2. Já em crónicas anteriores, publicadas neste mesmo espaço de opinião, fui defendendo que devemos acreditar no futuro de Portugal e na força das suas gentes, preterindo o discurso pessimista que, quanto a mim, nada ajuda. Mas daí a ouvir dizer que somos o país-surpresa, o país-vedeta, isso sim constitui, e em si mesmo, uma surpresa que, com sinceridade, não considero séria.
O nosso país vê sair, diariamente, cerca de 200 jovens licenciados e outro tipo de emigrantes. O nosso país foi obrigado a cumprir um (demasiado) duro programa de ajustamento, que deixou um rasto de destruição: milhares de empresas e particulares insolveram, o desemprego mantem-se numa absurda taxa de 15%, os salários e as pensões diminuíram e as desigualdades agravaram-se. E, pasme-se, a divida de igual forma aumentou.

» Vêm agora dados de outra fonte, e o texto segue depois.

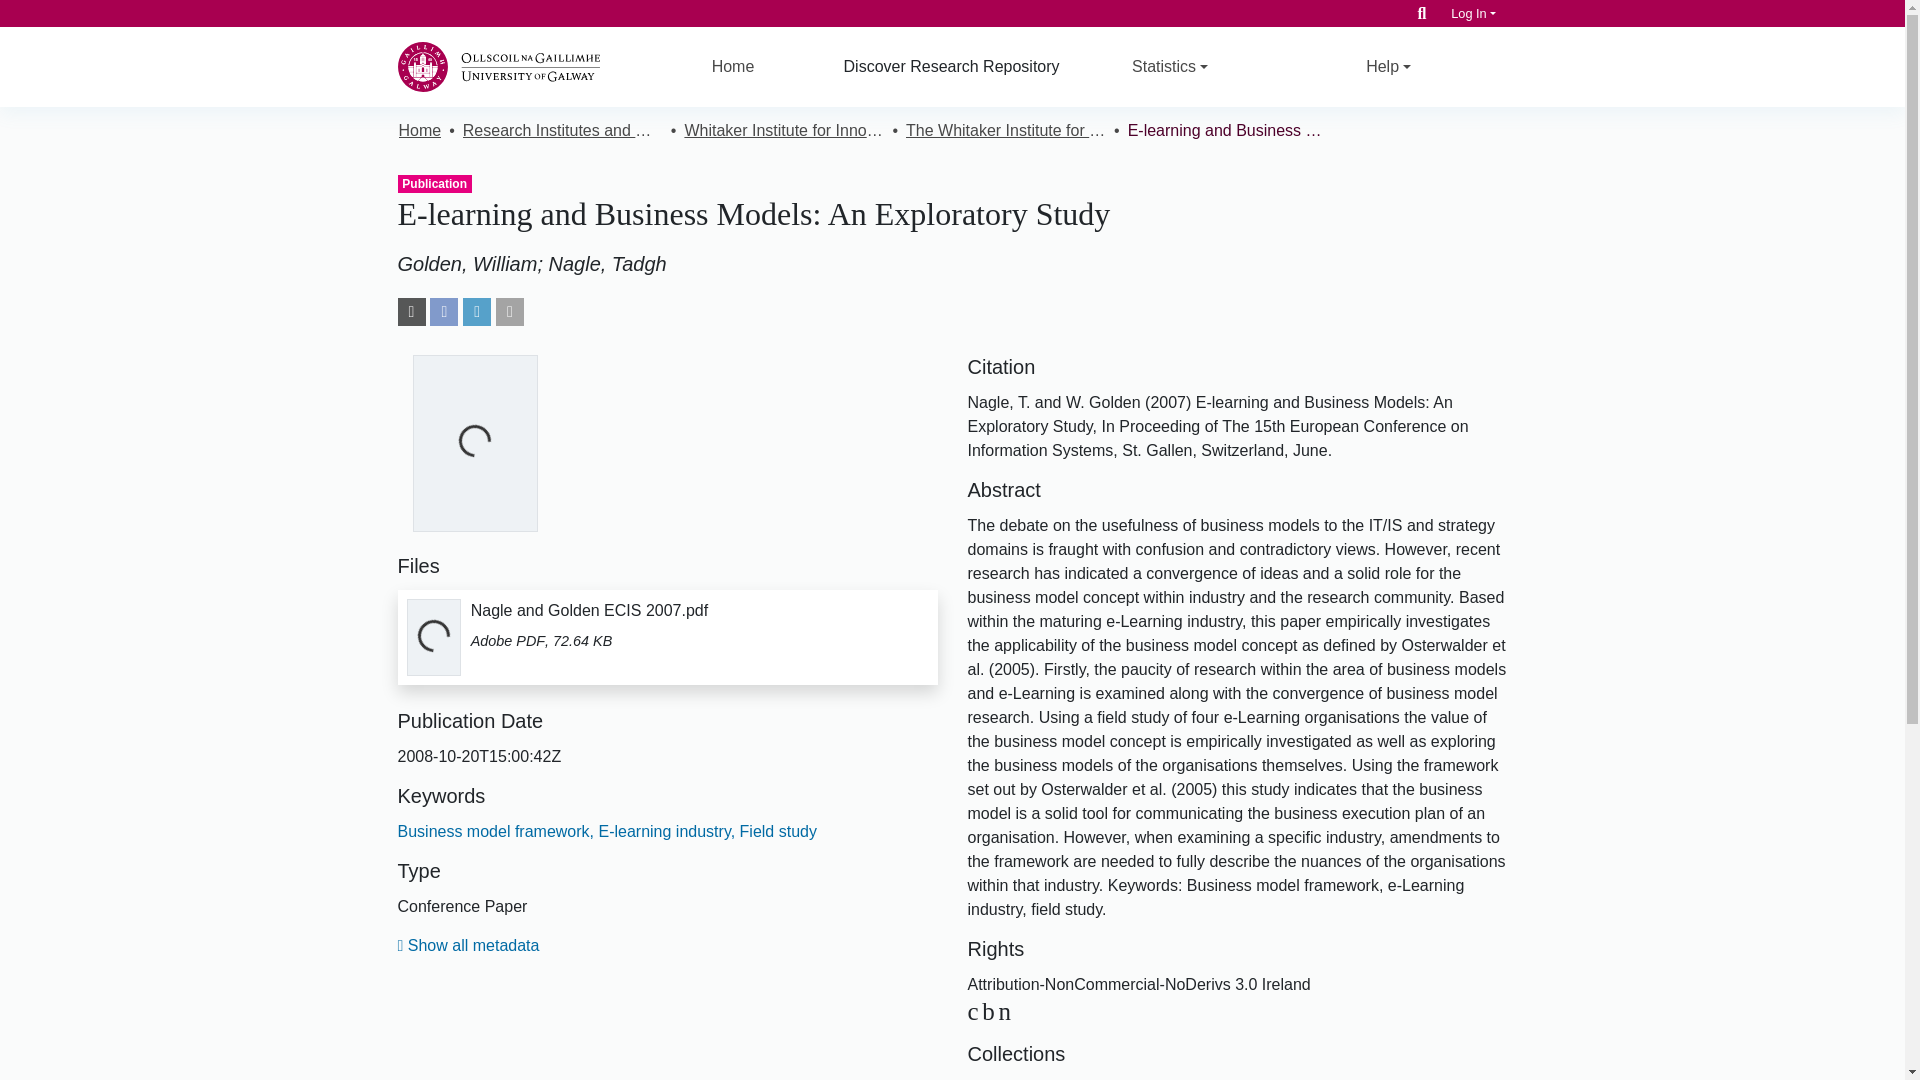 This screenshot has height=1080, width=1920. I want to click on E-learning industry,, so click(664, 831).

Há alguns sinais positivos desde o final do ano passado. São bons indicadores e que bom seria que se mantivessem. Mas temos que ter todos a consciência de que batemos num fundo, tão mas tão fundo, que a comparação é de quem subiu 1 ou 2 andares depois de ter caído uns 30. Somos heróis, mas somos uns heróis exauridos e paupérrimos a quem, no futuro, não será dado espaço ou tempo para descansos. Esta é a realidade, sem histerias ou frenesis bacocos, que não convém escamotear ou esconder, sob pena de não conseguirmos, enquanto país, pensar sobre as reformas que precisamos de fazer para nos adaptarmos a estas novas realidades.
(E escrevo esta crónica em tom ‘baixo’, só de mim para si, para nós, não vão estas palavras chegar aos ouvidos dos “mercados”, aqueles carrascos, temperamentais - o Adamastor com o qual nos confrontamos nos dias de hoje -, o que certamente dificultaria ainda mais a travessia deste sem fim Cabo das Tormentas. Chiu.)